[Data on locating visible targets]

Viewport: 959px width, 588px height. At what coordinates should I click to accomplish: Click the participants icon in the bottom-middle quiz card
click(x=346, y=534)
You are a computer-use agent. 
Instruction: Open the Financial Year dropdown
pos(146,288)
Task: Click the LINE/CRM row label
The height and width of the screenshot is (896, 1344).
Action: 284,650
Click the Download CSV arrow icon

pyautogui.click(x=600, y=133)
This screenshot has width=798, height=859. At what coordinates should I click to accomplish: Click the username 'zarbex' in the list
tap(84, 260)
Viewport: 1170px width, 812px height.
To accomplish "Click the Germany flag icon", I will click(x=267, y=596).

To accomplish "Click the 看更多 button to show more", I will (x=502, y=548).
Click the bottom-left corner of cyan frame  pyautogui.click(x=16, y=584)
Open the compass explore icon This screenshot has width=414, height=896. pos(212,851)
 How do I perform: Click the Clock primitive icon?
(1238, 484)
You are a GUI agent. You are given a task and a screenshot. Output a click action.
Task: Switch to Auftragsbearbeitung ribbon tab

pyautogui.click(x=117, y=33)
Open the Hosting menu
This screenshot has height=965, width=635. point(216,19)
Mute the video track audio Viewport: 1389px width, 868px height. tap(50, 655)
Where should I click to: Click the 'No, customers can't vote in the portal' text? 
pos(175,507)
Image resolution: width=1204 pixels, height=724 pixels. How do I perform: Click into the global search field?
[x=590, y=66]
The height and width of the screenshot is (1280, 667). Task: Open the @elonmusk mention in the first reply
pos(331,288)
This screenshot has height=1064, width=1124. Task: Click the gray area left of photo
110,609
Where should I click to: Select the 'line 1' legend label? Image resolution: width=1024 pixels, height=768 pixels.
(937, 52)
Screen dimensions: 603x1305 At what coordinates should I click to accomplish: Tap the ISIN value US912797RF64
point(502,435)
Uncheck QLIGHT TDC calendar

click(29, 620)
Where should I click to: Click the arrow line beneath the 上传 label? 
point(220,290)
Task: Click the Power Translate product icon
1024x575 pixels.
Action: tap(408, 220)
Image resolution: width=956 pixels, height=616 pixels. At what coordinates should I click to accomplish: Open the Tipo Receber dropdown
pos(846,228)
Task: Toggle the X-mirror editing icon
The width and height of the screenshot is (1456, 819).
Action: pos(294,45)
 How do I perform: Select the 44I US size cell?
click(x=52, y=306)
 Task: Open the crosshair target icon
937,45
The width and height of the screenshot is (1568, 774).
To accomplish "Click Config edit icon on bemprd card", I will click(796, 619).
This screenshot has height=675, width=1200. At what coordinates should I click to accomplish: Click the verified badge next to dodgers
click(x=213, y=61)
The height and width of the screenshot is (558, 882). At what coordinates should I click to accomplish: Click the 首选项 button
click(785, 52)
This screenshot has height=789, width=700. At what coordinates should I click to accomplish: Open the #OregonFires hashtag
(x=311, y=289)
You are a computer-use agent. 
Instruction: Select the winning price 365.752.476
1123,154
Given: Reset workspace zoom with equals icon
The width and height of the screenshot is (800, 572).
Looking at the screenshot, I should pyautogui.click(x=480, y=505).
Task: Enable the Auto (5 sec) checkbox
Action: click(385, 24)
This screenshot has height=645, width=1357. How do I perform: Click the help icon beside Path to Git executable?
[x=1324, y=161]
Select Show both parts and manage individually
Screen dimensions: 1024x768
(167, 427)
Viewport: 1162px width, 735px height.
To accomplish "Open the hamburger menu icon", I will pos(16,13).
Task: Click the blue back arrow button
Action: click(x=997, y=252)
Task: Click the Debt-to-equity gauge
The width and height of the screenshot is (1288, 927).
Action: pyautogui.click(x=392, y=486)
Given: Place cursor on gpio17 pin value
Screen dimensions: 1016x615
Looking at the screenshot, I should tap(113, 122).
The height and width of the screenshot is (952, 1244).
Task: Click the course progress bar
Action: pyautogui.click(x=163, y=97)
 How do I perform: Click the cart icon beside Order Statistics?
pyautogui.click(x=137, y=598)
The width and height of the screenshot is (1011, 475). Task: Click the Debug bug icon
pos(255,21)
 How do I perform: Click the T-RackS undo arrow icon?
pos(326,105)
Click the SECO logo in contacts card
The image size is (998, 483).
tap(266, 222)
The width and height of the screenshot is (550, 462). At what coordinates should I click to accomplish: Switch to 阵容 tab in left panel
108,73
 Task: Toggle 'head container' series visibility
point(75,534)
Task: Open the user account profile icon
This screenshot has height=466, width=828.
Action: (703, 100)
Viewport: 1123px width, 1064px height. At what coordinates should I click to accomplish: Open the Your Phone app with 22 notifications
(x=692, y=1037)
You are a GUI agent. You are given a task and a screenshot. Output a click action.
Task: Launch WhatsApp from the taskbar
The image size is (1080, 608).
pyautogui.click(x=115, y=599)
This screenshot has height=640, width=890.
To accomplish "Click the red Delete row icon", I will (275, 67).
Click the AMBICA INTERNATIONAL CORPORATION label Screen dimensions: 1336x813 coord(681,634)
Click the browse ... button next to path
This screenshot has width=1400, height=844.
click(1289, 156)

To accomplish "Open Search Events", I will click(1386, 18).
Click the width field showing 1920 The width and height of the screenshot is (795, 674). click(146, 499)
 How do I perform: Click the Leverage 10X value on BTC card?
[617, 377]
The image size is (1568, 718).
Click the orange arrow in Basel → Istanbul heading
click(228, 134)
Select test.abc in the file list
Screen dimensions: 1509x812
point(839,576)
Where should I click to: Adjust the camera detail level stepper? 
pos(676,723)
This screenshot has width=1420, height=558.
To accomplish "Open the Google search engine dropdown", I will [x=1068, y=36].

» **TASK DESCRIPTION**:
Reproduce the lines from the line containing "will (x=502, y=548)." to the line containing "click(785, 52)", both included, with nothing changed.

» **TASK RESPONSE**:
To accomplish "Click the 看更多 button to show more", I will (x=502, y=548).
Click the bottom-left corner of cyan frame  pyautogui.click(x=16, y=584)
Open the compass explore icon This screenshot has width=414, height=896. pos(212,851)
 How do I perform: Click the Clock primitive icon?
(1238, 484)
You are a GUI agent. You are given a task and a screenshot. Output a click action.
Task: Switch to Auftragsbearbeitung ribbon tab

pyautogui.click(x=117, y=33)
Open the Hosting menu
This screenshot has height=965, width=635. point(216,19)
Mute the video track audio Viewport: 1389px width, 868px height. tap(50, 655)
Where should I click to: Click the 'No, customers can't vote in the portal' text? 
pos(175,507)
Image resolution: width=1204 pixels, height=724 pixels. How do I perform: Click into the global search field?
[x=590, y=66]
The height and width of the screenshot is (1280, 667). Task: Open the @elonmusk mention in the first reply
pos(331,288)
This screenshot has height=1064, width=1124. Task: Click the gray area left of photo
110,609
Where should I click to: Select the 'line 1' legend label? Image resolution: width=1024 pixels, height=768 pixels.
(937, 52)
Screen dimensions: 603x1305 At what coordinates should I click to accomplish: Tap the ISIN value US912797RF64
point(502,435)
Uncheck QLIGHT TDC calendar

click(29, 620)
Where should I click to: Click the arrow line beneath the 上传 label? 
point(220,290)
Task: Click the Power Translate product icon
1024x575 pixels.
Action: tap(408, 220)
Image resolution: width=956 pixels, height=616 pixels. At what coordinates should I click to accomplish: Open the Tipo Receber dropdown
pos(846,228)
Task: Toggle the X-mirror editing icon
The width and height of the screenshot is (1456, 819).
Action: pos(294,45)
 How do I perform: Select the 44I US size cell?
click(x=52, y=306)
 Task: Open the crosshair target icon
937,45
The width and height of the screenshot is (1568, 774).
To accomplish "Click Config edit icon on bemprd card", I will click(796, 619).
This screenshot has height=675, width=1200. At what coordinates should I click to accomplish: Click the verified badge next to dodgers
click(x=213, y=61)
The height and width of the screenshot is (558, 882). At what coordinates should I click to accomplish: Click the 首选项 button
click(785, 52)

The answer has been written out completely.